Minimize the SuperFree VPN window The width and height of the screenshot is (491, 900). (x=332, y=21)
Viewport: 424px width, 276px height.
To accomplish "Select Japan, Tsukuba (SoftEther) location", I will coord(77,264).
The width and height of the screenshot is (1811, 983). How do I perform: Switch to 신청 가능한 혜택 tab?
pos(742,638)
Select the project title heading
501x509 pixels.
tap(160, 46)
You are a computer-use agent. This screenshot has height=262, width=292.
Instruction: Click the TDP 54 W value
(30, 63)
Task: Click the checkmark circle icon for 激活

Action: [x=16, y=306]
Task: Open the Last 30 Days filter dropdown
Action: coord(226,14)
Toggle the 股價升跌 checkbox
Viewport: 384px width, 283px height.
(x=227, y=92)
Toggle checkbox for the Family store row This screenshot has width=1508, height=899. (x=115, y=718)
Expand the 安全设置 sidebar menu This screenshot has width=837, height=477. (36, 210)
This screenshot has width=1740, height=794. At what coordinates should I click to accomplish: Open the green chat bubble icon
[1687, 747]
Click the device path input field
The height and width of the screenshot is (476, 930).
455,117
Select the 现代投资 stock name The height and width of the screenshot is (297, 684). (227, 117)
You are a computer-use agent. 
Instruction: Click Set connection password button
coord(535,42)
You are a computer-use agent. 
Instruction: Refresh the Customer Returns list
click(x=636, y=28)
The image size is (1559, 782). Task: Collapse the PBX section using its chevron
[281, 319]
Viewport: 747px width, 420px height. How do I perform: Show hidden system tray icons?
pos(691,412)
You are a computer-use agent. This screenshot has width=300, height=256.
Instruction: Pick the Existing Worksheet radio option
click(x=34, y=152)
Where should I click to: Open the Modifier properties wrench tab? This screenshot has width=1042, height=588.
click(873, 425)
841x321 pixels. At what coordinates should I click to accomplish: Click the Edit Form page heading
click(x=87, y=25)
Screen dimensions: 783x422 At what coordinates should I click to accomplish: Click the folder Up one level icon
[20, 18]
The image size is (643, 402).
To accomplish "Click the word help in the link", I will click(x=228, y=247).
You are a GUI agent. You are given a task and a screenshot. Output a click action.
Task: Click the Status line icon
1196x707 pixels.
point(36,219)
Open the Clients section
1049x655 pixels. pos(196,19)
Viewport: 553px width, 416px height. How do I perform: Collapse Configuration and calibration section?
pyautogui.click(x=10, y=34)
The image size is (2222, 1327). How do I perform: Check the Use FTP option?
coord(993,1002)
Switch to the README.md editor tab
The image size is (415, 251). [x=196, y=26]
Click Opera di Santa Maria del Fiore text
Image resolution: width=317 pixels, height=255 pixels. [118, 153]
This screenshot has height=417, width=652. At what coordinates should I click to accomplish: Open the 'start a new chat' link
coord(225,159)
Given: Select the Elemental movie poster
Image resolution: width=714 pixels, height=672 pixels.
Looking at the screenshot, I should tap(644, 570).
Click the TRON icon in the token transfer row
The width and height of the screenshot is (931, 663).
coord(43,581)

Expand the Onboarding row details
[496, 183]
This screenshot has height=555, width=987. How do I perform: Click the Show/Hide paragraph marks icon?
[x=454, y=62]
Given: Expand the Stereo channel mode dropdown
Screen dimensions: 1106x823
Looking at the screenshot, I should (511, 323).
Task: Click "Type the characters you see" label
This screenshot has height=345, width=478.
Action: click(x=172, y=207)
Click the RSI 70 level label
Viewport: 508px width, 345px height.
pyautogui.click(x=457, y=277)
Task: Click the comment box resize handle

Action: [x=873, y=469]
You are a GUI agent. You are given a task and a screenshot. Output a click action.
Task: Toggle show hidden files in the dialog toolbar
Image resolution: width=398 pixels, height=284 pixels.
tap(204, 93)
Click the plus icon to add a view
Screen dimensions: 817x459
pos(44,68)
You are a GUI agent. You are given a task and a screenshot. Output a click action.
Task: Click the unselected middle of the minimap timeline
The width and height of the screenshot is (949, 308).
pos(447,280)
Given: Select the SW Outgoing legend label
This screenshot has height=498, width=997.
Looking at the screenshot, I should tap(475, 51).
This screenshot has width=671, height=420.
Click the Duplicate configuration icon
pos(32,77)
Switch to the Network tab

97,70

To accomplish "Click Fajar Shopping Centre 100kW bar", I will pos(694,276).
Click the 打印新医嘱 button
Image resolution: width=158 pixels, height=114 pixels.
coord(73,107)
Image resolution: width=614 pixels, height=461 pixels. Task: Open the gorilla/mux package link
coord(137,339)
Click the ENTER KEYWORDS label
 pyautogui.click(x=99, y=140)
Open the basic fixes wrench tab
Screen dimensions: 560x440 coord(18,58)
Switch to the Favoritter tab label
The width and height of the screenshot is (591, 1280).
******
### PROMPT
Reproduce the listing above line for line, keeping every character unchanged.

### RESULT FOR THIS EXERCISE
Minimize the SuperFree VPN window The width and height of the screenshot is (491, 900). (x=332, y=21)
Viewport: 424px width, 276px height.
To accomplish "Select Japan, Tsukuba (SoftEther) location", I will coord(77,264).
The width and height of the screenshot is (1811, 983). How do I perform: Switch to 신청 가능한 혜택 tab?
pos(742,638)
Select the project title heading
501x509 pixels.
tap(160, 46)
You are a computer-use agent. This screenshot has height=262, width=292.
Instruction: Click the TDP 54 W value
(30, 63)
Task: Click the checkmark circle icon for 激活

Action: [x=16, y=306]
Task: Open the Last 30 Days filter dropdown
Action: coord(226,14)
Toggle the 股價升跌 checkbox
Viewport: 384px width, 283px height.
(x=227, y=92)
Toggle checkbox for the Family store row This screenshot has width=1508, height=899. (x=115, y=718)
Expand the 安全设置 sidebar menu This screenshot has width=837, height=477. (36, 210)
This screenshot has width=1740, height=794. At what coordinates should I click to accomplish: Open the green chat bubble icon
[1687, 747]
Click the device path input field
The height and width of the screenshot is (476, 930).
455,117
Select the 现代投资 stock name The height and width of the screenshot is (297, 684). (227, 117)
You are a computer-use agent. 
Instruction: Click Set connection password button
coord(535,42)
You are a computer-use agent. 
Instruction: Refresh the Customer Returns list
click(x=636, y=28)
The image size is (1559, 782). Task: Collapse the PBX section using its chevron
[281, 319]
Viewport: 747px width, 420px height. How do I perform: Show hidden system tray icons?
pos(691,412)
You are a computer-use agent. This screenshot has width=300, height=256.
Instruction: Pick the Existing Worksheet radio option
click(x=34, y=152)
Where should I click to: Open the Modifier properties wrench tab? This screenshot has width=1042, height=588.
click(873, 425)
841x321 pixels. At what coordinates should I click to accomplish: Click the Edit Form page heading
click(x=87, y=25)
Screen dimensions: 783x422 At what coordinates should I click to accomplish: Click the folder Up one level icon
[20, 18]
The image size is (643, 402).
To accomplish "Click the word help in the link", I will click(x=228, y=247).
You are a GUI agent. You are given a task and a screenshot. Output a click action.
Task: Click the Status line icon
1196x707 pixels.
point(36,219)
Open the Clients section
1049x655 pixels. pos(196,19)
Viewport: 553px width, 416px height. How do I perform: Collapse Configuration and calibration section?
pyautogui.click(x=10, y=34)
The image size is (2222, 1327). How do I perform: Check the Use FTP option?
coord(993,1002)
Switch to the README.md editor tab
The image size is (415, 251). [x=196, y=26]
Click Opera di Santa Maria del Fiore text
Image resolution: width=317 pixels, height=255 pixels. [118, 153]
This screenshot has height=417, width=652. At what coordinates should I click to accomplish: Open the 'start a new chat' link
coord(225,159)
Given: Select the Elemental movie poster
Image resolution: width=714 pixels, height=672 pixels.
Looking at the screenshot, I should tap(644, 570).
Click the TRON icon in the token transfer row
The width and height of the screenshot is (931, 663).
coord(43,581)

Expand the Onboarding row details
[496, 183]
This screenshot has height=555, width=987. How do I perform: Click the Show/Hide paragraph marks icon?
[x=454, y=62]
Given: Expand the Stereo channel mode dropdown
Screen dimensions: 1106x823
Looking at the screenshot, I should (511, 323).
Task: Click "Type the characters you see" label
This screenshot has height=345, width=478.
Action: click(x=172, y=207)
Click the RSI 70 level label
Viewport: 508px width, 345px height.
pyautogui.click(x=457, y=277)
Task: Click the comment box resize handle

Action: [x=873, y=469]
You are a GUI agent. You are given a task and a screenshot. Output a click action.
Task: Toggle show hidden files in the dialog toolbar
Image resolution: width=398 pixels, height=284 pixels.
tap(204, 93)
Click the plus icon to add a view
Screen dimensions: 817x459
pos(44,68)
You are a GUI agent. You are given a task and a screenshot. Output a click action.
Task: Click the unselected middle of the minimap timeline
The width and height of the screenshot is (949, 308).
pos(447,280)
Given: Select the SW Outgoing legend label
This screenshot has height=498, width=997.
Looking at the screenshot, I should tap(475, 51).
This screenshot has width=671, height=420.
Click the Duplicate configuration icon
pos(32,77)
Switch to the Network tab

97,70

To accomplish "Click Fajar Shopping Centre 100kW bar", I will pos(694,276).
Click the 打印新医嘱 button
Image resolution: width=158 pixels, height=114 pixels.
coord(73,107)
Image resolution: width=614 pixels, height=461 pixels. Task: Open the gorilla/mux package link
coord(137,339)
Click the ENTER KEYWORDS label
 pyautogui.click(x=99, y=140)
Open the basic fixes wrench tab
Screen dimensions: 560x440 coord(18,58)
Switch to the Favoritter tab label
The width and height of the screenshot is (591, 1280).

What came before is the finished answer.